Each Petrol Bunk will begin with a Factory Night event held in a former petrol station; the format of this will be to bring together a select group of artists from a variety of disciplines (including writers, visual artists, curators, performers, sound etc) into the space for one night only. Factory Nights are practice led and inspire collaboration, ideas sharing and intellectual development. The artists will be selected from an open call and via connections from past Factory Night events. As a starting point, the artists will spend time together in the Petrol Station with an object/s closely linked to that town or city. Each Petrol Bunk group, object and Petrol Station will be different with rednile artists being the constant strand and the driving force of each Petrol Bunk.

An example of one of the objects could be a tiny red Garnet stone found within the Staffordshire Hoard treasure. Research found that this gemstone was originally quarried in Sri Lanka and proved that Britain’s trade routes to Asia go back to the Saxon Era. Following the Factory Night, the artists will continue research into the precious mineral by collaboratively tracing this global route (possibly through a ‘road trip’) and the connections back to its source. Along the way artworks will be made and documented, conversations and ideas will emerge and be embraced and other artists will be encountered and involved on an international level. The main focus along the journey will be to seek out excellence, strive to establish long term exchange and bring back our reactions and findings to the starting point through the final Petrol Bunk installations.

The process and journey will be documented through the process and a dedicated project blog setup to engage with a wider audience and continue international links and conversations. The artists will keep an image/text diary as appropriate and collectively upload to this on a regular basis.

The resulting artworks and research will be exhibited in the Petrol Stations which will be temporarily transformed into ‘drive-thru’ art houses. The exhibition, performance or screening etc will embody a shared journey and be ambitious and site responsive making use of unique features and the structure of each Petrol Station.

Petrol Bunk installations will reveal a journey and the complexity of a single object which relates to that place. The project opposes the idea that public art has to represent the oversimplification of a place. The resulting installations will have a spontaneous feel as they will pop up at seemingly random times for a short duration and will travel up the M6 to new destinations linking up cities along the way.

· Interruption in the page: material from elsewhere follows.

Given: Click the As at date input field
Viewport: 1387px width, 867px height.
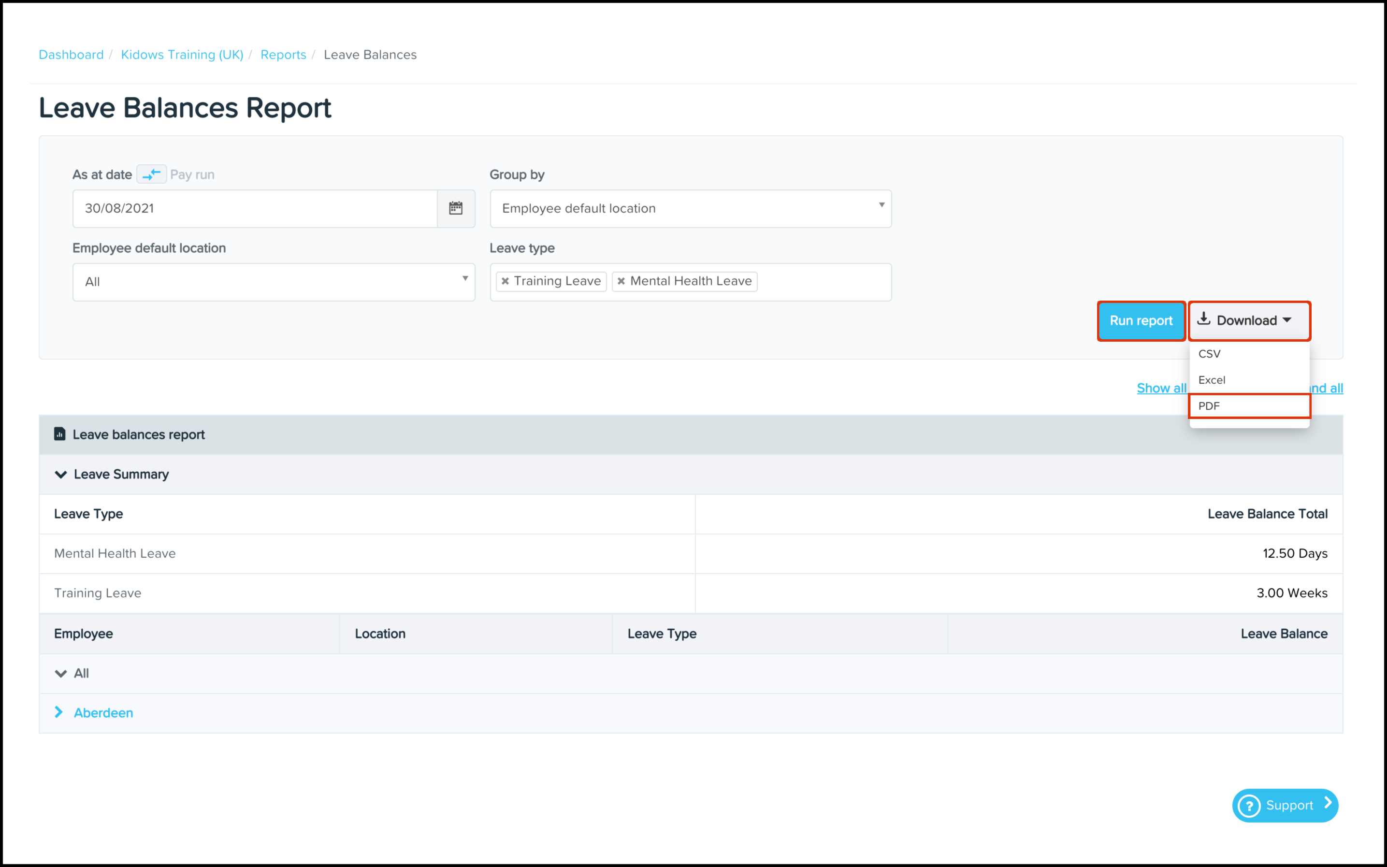Looking at the screenshot, I should pyautogui.click(x=255, y=208).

We anticipate starting 3 Bunk’s within a year and that the installations will each travel to 2 destinations along the M6 including Worcester, Coventry, Birmingham, Derby, Stoke-on-Trent and Wolverhampton.

Petrol Bunk is an experimental way of commissioning public art using an open, collaborative process. It is ambitious in the scale of research and ideas development with the process being as important as the outcome and experimental in the visitor participation via the ‘drive-thru’ experience. The outcomes of the project are purposefully unknown but we anticipate they will exemplify a deep level of research as the artists will spend a long period of time tracing stories and developing ideas and artworks as a collaborative experience. This will be greatly beneficial to their careers and development on an international level along with challenging perceptions of commissioning and experiencing public art.

Petrol Bunk links to current debate as local independent Petrol stations are no longer viable due to the Supermarkets buying wholesale fuel, it will highlight historical and contemporary global markets and trade routes and tracing the stories of objects that are important to the national consciousness. The history of art, writing and cinema has Petrol Stations embedded in our minds with images of freedom and American ‘road trips’ including the work of Ed Ruscha. Petrol Bunk will embrace these conversations and start debate on alternative uses of these functional voids in the landscape.